### Exercise instructions
Give back each entry unchanged, minus pictures.

Provided records below:

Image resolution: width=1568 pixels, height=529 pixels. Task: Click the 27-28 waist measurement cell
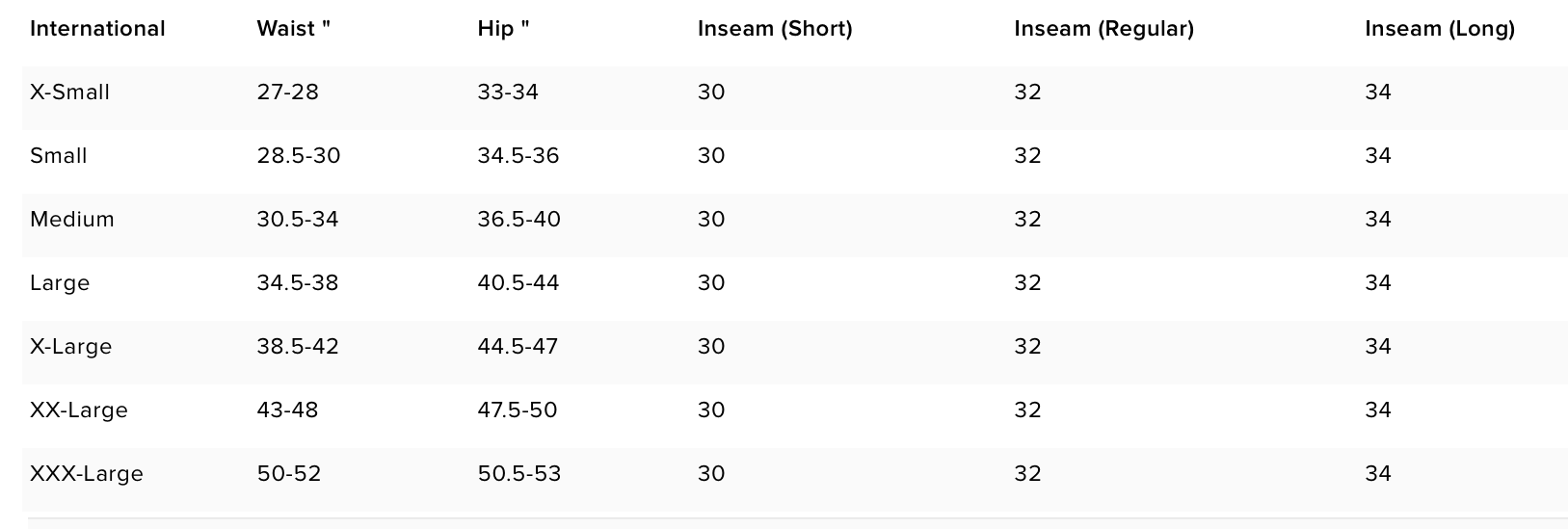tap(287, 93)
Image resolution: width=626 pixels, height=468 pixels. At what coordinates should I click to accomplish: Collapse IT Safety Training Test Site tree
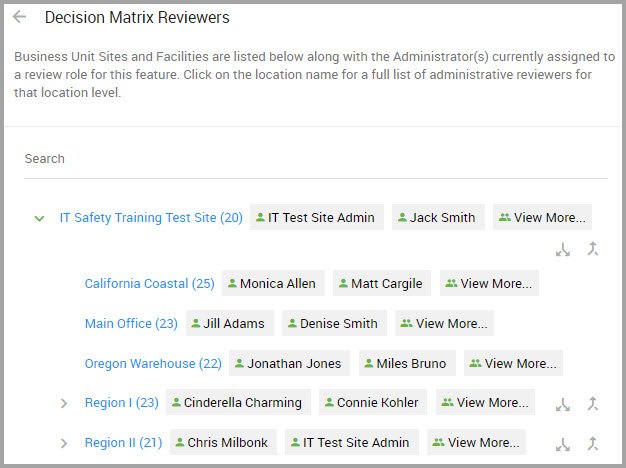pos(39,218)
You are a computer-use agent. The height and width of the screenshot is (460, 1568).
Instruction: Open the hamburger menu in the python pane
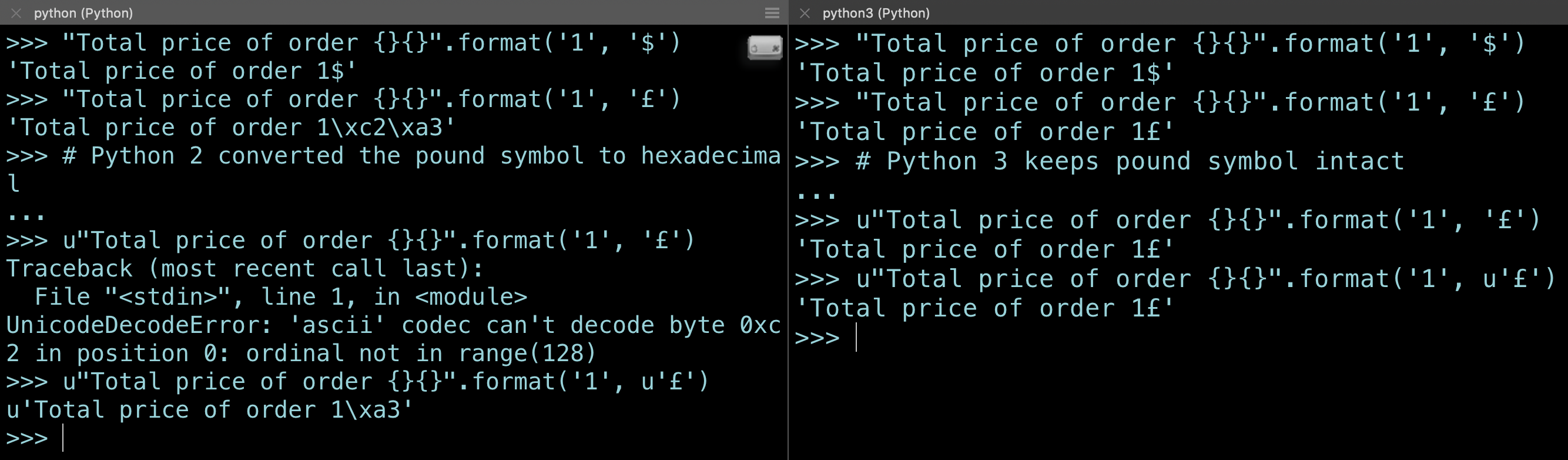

End of Provided records.

### Result of this task
Image resolution: width=1568 pixels, height=529 pixels. Task: Click the 27-28 waist measurement cell
tap(287, 93)
Image resolution: width=626 pixels, height=468 pixels. At what coordinates should I click to accomplish: Collapse IT Safety Training Test Site tree
pos(39,218)
You are a computer-use agent. The height and width of the screenshot is (460, 1568).
Instruction: Open the hamburger menu in the python pane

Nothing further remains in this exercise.